▶ [The problem]
The entries below must be retyped exactly. Pictures are to be omitted.
■ ■ ■ ■
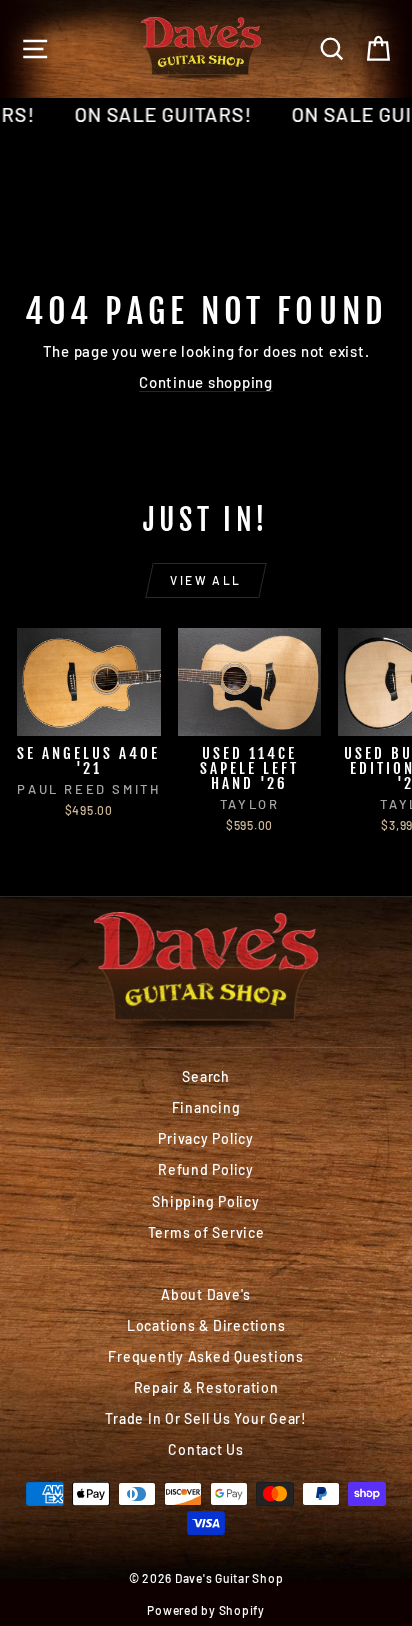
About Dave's (206, 1294)
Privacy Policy (206, 1138)
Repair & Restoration (206, 1387)
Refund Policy (206, 1169)
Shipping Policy (205, 1201)
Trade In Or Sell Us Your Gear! (206, 1418)
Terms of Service (206, 1232)
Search (206, 1076)
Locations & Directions (206, 1325)
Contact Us (206, 1449)
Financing (206, 1107)
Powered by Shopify (206, 1610)
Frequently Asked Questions (206, 1356)
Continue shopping (206, 382)
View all (205, 580)
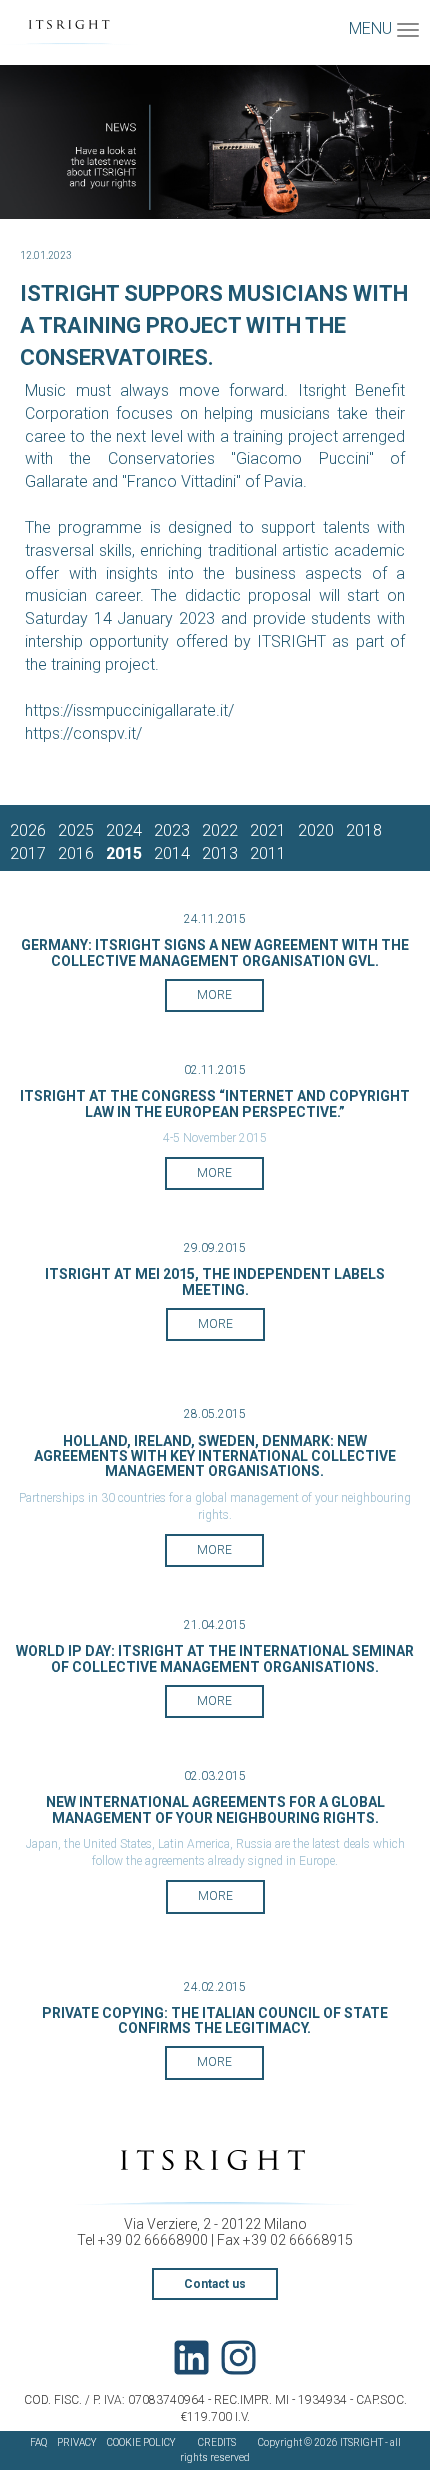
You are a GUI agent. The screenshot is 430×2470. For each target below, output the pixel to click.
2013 (220, 853)
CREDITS (217, 2442)
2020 (316, 830)
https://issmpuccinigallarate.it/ (129, 710)
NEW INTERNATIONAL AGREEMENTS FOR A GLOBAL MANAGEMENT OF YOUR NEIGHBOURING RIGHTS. (215, 1809)
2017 (28, 853)
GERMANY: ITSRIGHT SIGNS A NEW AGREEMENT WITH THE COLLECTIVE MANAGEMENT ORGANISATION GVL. (215, 952)
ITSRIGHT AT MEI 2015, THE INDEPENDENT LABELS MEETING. (215, 1281)
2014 (172, 853)
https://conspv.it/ (83, 733)
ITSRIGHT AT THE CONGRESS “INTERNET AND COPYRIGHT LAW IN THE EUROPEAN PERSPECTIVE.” (215, 1103)
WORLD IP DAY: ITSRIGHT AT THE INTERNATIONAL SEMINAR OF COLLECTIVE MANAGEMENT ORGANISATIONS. (215, 1658)
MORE (214, 995)
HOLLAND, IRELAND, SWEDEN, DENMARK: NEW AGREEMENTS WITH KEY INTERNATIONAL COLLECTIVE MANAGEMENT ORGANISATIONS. (215, 1456)
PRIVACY (77, 2442)
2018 (364, 830)
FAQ (38, 2442)
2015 (124, 853)
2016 (76, 853)
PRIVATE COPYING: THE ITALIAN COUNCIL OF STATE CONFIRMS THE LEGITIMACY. (215, 2020)
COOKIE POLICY (141, 2442)
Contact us (215, 2284)
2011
■ ■ ■ ■
▶ [Solved problem]
About Dave's (206, 1294)
Privacy Policy (206, 1138)
Repair & Restoration (206, 1387)
Refund Policy (206, 1169)
Shipping Policy (205, 1201)
Trade In Or Sell Us Your Gear! (206, 1418)
Terms of Service (206, 1232)
Search (206, 1076)
Locations & Directions (206, 1325)
Contact Us (206, 1449)
Financing (206, 1107)
Powered by Shopify (206, 1610)
Frequently Asked Questions (206, 1356)
Continue shopping (206, 382)
View all (205, 580)
You are a GUI agent. The screenshot is 430×2470. For each target below, output the pixel to click.
2013 (220, 853)
CREDITS (217, 2442)
2020 (316, 830)
https://issmpuccinigallarate.it/ (129, 710)
NEW INTERNATIONAL AGREEMENTS FOR A GLOBAL MANAGEMENT OF YOUR NEIGHBOURING RIGHTS. (215, 1809)
2017 (28, 853)
GERMANY: ITSRIGHT SIGNS A NEW AGREEMENT WITH THE COLLECTIVE MANAGEMENT ORGANISATION GVL. (215, 952)
ITSRIGHT AT MEI 2015, THE INDEPENDENT LABELS MEETING. (215, 1281)
2014 (172, 853)
https://conspv.it/ (83, 733)
ITSRIGHT AT THE CONGRESS “INTERNET AND COPYRIGHT LAW IN THE EUROPEAN PERSPECTIVE.” (215, 1103)
WORLD IP DAY: ITSRIGHT AT THE INTERNATIONAL SEMINAR OF COLLECTIVE MANAGEMENT ORGANISATIONS. (215, 1658)
MORE (214, 995)
HOLLAND, IRELAND, SWEDEN, DENMARK: NEW AGREEMENTS WITH KEY INTERNATIONAL COLLECTIVE MANAGEMENT ORGANISATIONS. (215, 1456)
PRIVACY (77, 2442)
2018 (364, 830)
FAQ (38, 2442)
2015 (124, 853)
2016 (76, 853)
PRIVATE COPYING: THE ITALIAN COUNCIL OF STATE CONFIRMS THE LEGITIMACY. (215, 2020)
COOKIE POLICY (141, 2442)
Contact us (215, 2284)
2011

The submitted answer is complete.